■ Extrait fourni:
────────────────────────────────────────
Les élections de Miss et autres concours de beauté ont été au coeur de l’actualité people de ce mois de décembre. Iris Mittenaere, couronnée Miss France le 19 décembre dernier, sèche encore ses larmes de joie; Miss Univers 2015 a eu un large retentissement médiatique, dû au moins en partie à l’énorme fail de l’animateur Steve Harvey, qui ne sait plus très bien où se mettre depuis. En revanche, l’élection de Miss Irak a davantage fait couler d’encre chez les spécialistes du Moyen-Orient que dans la presse à sensation.
C’est peut-être parce qu’elle impressionne peu ici, en Occident, où l’on est habitués à ces cérémonies terriblement kitsch, pleines de paillettes et de sourires forcés. Peut-être parce qu’on s’en fiche, au fond, de l’élection d’une pouliche dans un pays lointain. Mais l’histoire a montré que l’Irak n’est pas n’importe quel pays lointain. L’Irak, c’est la guerre contre Daesh, l’instabilité sociale chronique, les violences quotidiennes faites aux femmes. La tenue de Miss Irak 2015 n’est donc pas anodine. Et pour cause, pour la première fois depuis plus de quarante ans, l’Irak s’autorise cette fantaisie, ce spectacle qu’on veut présenter comme une bouffée d’air frais, la preuve que « la vie continue ». Une belle jeune femme de vingt ans du nom de Shaymaa Qassim Abdelrahman a été élue à Bagdad, choisie pour renvoyer au monde l’image d’une Irak moderne et dynamique. La Miss s’est déclarée « très heureuse de voir que l’Irak va de l’avant, grâce à dieu » (AFP). Message d’espoir ? Simple diversion ? On s’interroge.
────────────────────────────────────────
■ Travail demandé:
1. Répondez à ces questions d'après l'article sur l'élection de Miss Irak :
(a) À quelle date Iris Mittenaere a-t-elle été couronnée Miss France ?
(b) Quel animateur a commis l'énorme fail lors de Miss Univers 2015 ?
(c) Depuis combien de temps l'Irak n'avait-il pas organisé cette élection ?
2. Extrayez de l'article sur l'élection de Miss Irak tout le passage qui va de « Les élections de » jusqu'à « presse à sensation. ».
3. Poursuivez l'article sur l'élection de Miss Irak à partir de l'endroit où il s'arrête.
Les données qui suivent n'ont aucun lien avec l'article sur l'élection de Miss Irak.

■ Données enregistrées:
────────────────────────────────────────
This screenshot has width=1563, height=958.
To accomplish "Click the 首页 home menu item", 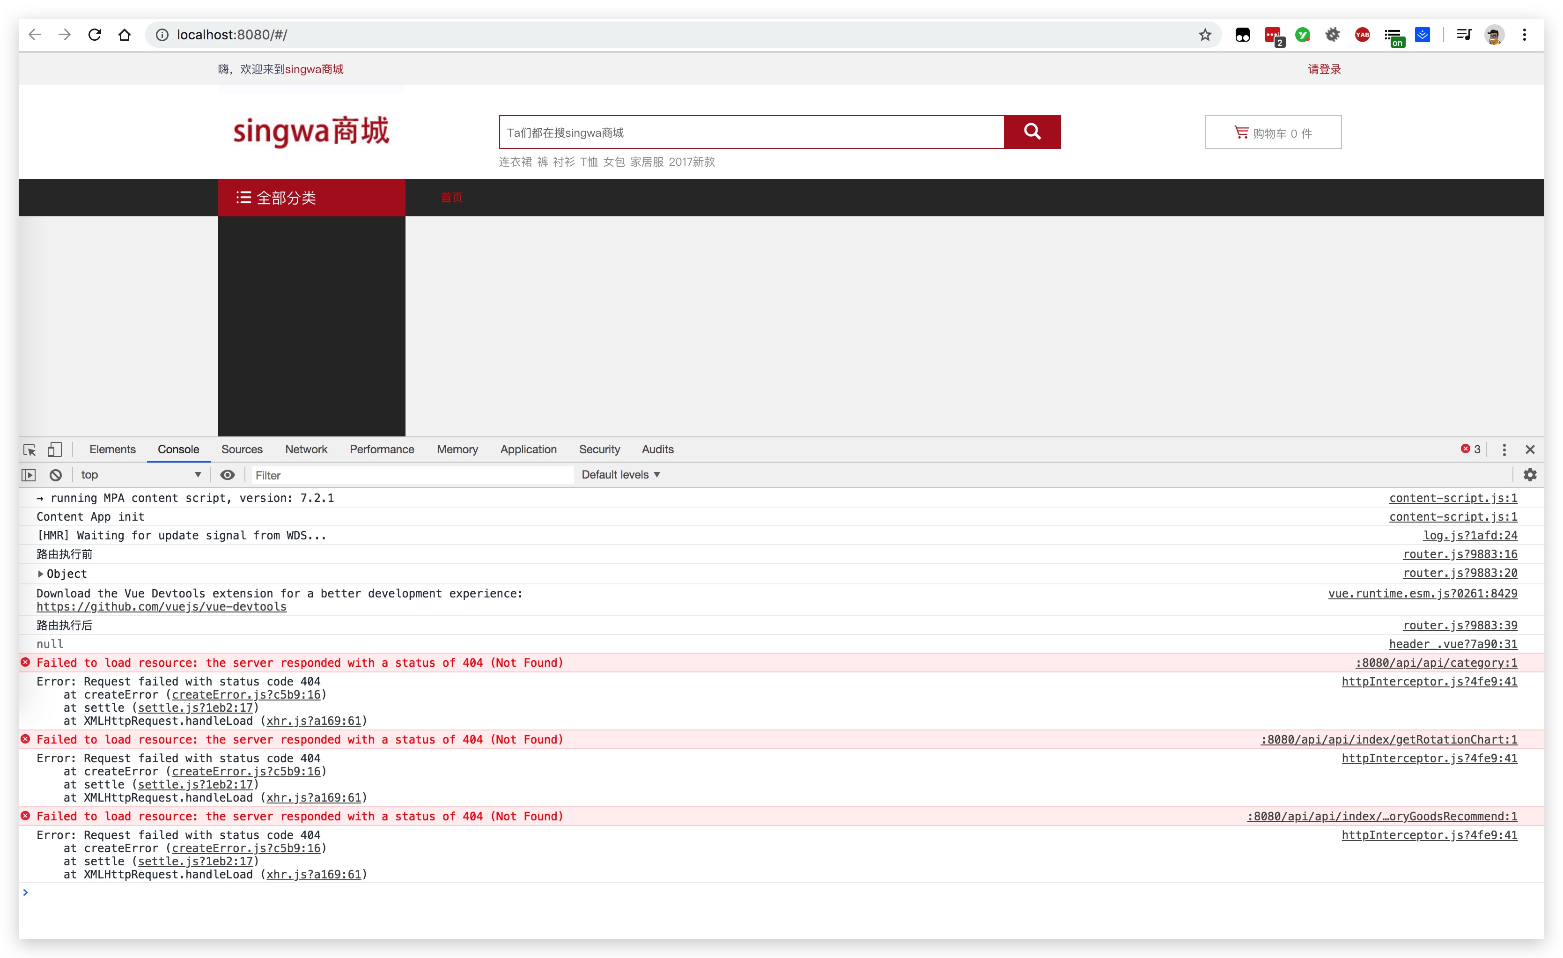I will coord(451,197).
────────────────────────────────────────
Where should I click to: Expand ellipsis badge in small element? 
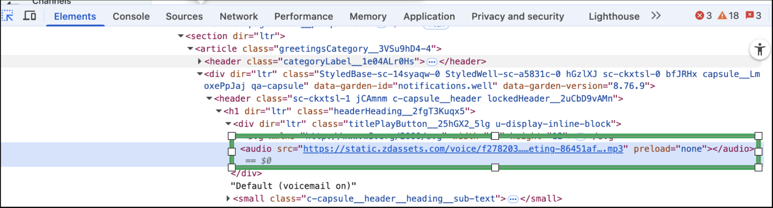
────────────────────────────────────────
■ Réponses:
1.
(a) Le 19 décembre.
(b) Steve Harvey.
(c) Depuis plus de quarante ans.

2.
Les élections de Miss et autres concours de beauté ont été au coeur de l’actualité people de ce mois de décembre. Iris Mittenaere, couronnée Miss France le 19 décembre dernier, sèche encore ses larmes de joie; Miss Univers 2015 a eu un large retentissement médiatique, dû au moins en partie à l’énorme fail de l’animateur Steve Harvey, qui ne sait plus très bien où se mettre depuis. En revanche, l’élection de Miss Irak a davantage fait couler d’encre chez les spécialistes du Moyen-Orient que dans la presse à sensation.

3.
Un message clair: Life goes on

Les élections de Miss diffusent rarement une image très positive de la femme, et comme le dit Faisal Al Yafai dans les colonnes du quotidien The National, « pas besoin d’être féministe pour détester les concours de beauté ». D’autant plus qu’on y célèbre la beauté féminine à l’occidentale, loin de déclencher un quelconque phénomène d’identification chez les Irakiens. Mais au-delà de ces considérations que l’on pourrait avoir dans bon nombre de pays du monde, il y a quand même la volonté – louable – de faire respirer un peu la population, de la faire rêver de tapis rouges et de reconnaissance internationale. Entre deux attentats-suicides, les Irakiens ont pu se plonger dans les grands yeux verts de Shaymaa Qassim et oublier un instant les morts et la violence. Certes, pas de défilé en maillots de bain. Évidemment, même toutes habillées, les candidates ont fait l’objet de nombreuses attaques; en ne portant pas le voile lors du concours, et voulant promouvoir l’image de femmes indépendantes et épanouies, elles ont régulièrement reçu des menaces de mort. Plus de 150 de ces candidates se sont retirées de la course, craignant pour leur vie. Donneurs de leçons, conservateurs et extrémistes religieux qui peuplent aussi le pays rejettent catégoriquement cette initiative de la femme moderne, trop occidentalisée, trop souriante peut-être.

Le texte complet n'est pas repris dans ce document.